That Memphis is actively working on itself is undeniable. Everyone we met emphasized the city’s efforts to build a sense of togetherness, bring in investors, increase the number of diverse community events –as well as the continuing effort to highlight Memphis’ claim to fame: music and food! The Orpheum Theater presents more touring Broadway shows than any other theater in the country. The Crosstown Concourse, once a dilapidated Sears warehouse, is now a bustling center for everyone in the community. South Main Street and Broad Streets are buzzing with new restaurants, galleries and boutiques.
Since its monumental renovation in 2014, the National Civil Rights Museum is, quite simply, spectacular!

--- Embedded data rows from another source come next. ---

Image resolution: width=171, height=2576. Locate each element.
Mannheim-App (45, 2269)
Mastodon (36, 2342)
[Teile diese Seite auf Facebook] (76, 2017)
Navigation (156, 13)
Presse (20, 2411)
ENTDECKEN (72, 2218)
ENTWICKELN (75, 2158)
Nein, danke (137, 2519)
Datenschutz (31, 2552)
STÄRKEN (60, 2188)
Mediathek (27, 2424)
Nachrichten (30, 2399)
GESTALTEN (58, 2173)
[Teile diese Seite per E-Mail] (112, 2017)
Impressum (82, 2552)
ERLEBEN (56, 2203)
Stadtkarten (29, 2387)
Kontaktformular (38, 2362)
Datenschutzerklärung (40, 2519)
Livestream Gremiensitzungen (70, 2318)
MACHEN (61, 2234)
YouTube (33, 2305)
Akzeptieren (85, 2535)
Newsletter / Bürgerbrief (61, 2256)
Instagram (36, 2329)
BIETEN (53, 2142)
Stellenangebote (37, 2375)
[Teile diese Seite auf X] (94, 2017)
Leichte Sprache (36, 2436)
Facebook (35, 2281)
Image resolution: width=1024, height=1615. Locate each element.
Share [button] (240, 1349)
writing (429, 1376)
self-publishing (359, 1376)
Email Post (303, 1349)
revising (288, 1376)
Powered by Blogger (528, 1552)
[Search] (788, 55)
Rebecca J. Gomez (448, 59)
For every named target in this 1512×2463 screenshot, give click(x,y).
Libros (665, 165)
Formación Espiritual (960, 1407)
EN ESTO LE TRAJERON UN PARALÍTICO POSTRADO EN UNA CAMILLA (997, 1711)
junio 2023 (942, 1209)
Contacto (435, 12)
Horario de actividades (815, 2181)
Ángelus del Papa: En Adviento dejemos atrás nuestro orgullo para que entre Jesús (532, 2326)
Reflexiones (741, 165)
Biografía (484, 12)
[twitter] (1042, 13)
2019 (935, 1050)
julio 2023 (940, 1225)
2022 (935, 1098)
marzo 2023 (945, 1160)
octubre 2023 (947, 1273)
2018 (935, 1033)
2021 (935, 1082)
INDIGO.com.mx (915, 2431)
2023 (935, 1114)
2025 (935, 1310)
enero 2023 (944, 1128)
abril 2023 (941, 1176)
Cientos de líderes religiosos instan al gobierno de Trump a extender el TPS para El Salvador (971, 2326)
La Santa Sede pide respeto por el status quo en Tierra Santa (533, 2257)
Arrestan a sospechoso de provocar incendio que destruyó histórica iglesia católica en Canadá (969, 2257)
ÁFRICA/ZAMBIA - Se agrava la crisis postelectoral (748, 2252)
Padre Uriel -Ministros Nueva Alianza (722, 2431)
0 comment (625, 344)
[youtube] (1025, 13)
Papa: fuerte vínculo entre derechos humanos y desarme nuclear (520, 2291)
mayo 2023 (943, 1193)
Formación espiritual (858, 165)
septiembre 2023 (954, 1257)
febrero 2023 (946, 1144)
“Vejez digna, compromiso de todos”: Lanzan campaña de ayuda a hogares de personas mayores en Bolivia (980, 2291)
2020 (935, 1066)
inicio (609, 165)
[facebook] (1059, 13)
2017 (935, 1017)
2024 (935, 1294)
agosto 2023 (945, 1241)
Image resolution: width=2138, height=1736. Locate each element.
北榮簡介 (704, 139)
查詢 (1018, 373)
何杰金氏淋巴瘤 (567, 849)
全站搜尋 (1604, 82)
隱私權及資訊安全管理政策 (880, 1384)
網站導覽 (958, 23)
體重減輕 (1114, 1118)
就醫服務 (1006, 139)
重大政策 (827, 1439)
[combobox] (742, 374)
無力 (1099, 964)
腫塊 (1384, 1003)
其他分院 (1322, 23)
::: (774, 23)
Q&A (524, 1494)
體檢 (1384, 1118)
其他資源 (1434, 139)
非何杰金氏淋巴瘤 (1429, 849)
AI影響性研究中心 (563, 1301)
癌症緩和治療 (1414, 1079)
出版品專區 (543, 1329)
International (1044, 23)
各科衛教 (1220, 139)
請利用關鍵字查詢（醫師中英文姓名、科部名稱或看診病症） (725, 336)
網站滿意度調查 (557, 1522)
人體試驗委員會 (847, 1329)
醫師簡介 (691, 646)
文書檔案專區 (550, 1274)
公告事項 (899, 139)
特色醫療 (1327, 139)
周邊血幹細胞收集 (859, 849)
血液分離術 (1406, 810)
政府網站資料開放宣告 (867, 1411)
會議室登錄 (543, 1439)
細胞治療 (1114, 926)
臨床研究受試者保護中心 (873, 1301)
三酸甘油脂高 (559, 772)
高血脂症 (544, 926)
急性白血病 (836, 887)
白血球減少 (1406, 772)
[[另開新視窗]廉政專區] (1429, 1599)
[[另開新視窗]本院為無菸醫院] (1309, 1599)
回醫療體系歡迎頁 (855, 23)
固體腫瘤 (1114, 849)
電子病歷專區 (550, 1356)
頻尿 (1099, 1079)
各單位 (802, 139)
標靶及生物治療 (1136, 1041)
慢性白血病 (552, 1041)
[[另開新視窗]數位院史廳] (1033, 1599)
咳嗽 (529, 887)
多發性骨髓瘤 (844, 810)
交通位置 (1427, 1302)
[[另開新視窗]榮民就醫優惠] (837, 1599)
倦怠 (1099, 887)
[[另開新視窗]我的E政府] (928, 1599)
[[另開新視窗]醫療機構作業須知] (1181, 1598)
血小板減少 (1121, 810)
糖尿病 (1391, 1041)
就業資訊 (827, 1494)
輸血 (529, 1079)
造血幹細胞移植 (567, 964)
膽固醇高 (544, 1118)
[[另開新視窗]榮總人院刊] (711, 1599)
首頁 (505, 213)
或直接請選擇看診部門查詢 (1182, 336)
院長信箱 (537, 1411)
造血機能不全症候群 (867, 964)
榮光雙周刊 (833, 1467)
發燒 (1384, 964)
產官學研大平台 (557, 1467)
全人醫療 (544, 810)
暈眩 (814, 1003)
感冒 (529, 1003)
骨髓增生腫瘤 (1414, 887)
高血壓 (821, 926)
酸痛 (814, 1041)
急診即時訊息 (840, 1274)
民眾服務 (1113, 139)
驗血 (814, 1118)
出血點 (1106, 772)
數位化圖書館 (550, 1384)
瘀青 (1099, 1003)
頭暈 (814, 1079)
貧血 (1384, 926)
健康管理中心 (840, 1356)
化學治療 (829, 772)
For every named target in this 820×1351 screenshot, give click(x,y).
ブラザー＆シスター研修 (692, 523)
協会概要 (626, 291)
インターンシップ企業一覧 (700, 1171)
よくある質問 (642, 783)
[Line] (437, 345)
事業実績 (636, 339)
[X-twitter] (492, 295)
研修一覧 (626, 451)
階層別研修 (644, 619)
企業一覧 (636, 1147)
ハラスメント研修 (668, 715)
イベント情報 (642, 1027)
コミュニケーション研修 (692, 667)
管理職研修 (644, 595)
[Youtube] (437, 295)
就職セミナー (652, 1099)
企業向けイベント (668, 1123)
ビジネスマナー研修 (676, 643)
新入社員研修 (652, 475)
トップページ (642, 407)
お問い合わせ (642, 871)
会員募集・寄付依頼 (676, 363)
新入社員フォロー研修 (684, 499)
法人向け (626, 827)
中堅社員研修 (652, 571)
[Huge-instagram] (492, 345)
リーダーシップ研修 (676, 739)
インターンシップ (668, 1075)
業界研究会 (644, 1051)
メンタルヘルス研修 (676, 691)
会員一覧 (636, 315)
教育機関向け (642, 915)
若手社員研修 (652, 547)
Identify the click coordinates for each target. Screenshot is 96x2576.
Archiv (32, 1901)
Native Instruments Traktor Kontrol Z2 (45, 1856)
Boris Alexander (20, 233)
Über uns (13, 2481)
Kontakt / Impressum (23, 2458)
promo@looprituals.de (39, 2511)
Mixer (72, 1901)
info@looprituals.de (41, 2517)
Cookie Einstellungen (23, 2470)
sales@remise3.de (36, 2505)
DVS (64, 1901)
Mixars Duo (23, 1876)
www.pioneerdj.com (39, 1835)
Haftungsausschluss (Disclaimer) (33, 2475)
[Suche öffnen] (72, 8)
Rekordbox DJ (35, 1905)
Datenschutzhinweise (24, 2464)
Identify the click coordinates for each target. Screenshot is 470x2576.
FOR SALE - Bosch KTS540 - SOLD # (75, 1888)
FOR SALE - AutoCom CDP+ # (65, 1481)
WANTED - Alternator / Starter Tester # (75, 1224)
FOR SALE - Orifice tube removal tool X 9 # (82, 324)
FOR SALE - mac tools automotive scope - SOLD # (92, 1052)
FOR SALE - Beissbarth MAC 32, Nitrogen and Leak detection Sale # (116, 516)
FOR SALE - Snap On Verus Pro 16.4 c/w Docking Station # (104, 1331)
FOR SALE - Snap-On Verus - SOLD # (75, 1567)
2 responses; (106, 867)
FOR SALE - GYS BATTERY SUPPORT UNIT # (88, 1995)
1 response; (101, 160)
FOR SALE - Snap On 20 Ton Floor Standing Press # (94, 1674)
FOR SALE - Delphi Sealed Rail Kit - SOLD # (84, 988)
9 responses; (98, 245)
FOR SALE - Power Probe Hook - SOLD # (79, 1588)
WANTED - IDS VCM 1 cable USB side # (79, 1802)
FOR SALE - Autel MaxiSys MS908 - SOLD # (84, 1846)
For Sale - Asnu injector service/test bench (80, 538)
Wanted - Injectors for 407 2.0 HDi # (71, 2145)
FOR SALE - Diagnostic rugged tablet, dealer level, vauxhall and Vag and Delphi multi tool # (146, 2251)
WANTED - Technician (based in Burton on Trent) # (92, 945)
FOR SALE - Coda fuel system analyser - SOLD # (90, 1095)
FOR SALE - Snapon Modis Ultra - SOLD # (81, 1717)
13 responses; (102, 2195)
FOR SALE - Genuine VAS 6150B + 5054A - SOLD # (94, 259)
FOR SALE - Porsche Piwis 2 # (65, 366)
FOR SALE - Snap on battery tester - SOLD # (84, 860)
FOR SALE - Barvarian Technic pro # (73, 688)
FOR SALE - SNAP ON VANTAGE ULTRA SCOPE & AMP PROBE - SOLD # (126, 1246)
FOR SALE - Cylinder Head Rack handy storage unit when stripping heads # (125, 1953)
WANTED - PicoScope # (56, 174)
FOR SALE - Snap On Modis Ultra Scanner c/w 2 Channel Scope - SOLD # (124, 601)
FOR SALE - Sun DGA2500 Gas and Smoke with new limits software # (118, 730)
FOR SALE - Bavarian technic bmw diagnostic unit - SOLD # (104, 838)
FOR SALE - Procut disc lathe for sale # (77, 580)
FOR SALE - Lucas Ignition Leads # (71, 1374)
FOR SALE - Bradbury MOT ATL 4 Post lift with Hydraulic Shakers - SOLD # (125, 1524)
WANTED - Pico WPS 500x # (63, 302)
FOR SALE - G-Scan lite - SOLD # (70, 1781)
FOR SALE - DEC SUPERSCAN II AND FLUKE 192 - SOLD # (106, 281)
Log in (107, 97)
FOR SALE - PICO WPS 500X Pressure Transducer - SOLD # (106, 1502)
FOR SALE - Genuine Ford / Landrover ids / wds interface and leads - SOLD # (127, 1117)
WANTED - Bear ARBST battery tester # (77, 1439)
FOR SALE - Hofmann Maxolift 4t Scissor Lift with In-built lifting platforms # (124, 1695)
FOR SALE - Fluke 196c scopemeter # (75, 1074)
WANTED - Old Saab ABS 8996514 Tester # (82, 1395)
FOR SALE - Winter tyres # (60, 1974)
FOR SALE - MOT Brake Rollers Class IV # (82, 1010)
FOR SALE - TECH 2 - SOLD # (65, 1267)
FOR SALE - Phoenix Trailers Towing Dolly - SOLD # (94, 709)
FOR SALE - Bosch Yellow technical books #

Pride in the 901 (Memphis’ area code) is real. You see the 901 referenced on websites (choose901.com), on murals, in the name of Memphis’ sports team, on clothing… there is even a 901 Day, described as “the unofficial grassroots holiday in which all Memphians are encouraged to celebrate what they love about their city” by “turning their love of the city into action”. When is 901 Day, you ask? September 1st of course. 9/01 –get it?
It’s for sure that this city gets it.This city’s people most definitely get it. And I think that after truly reflecting on all that is Memphis, I get it too. Memphis’ newest nickname is “Grind City” (from the city’s NBA team’s motto “Grit and Grind”). A more perfectly suited mantra couldn’t exist.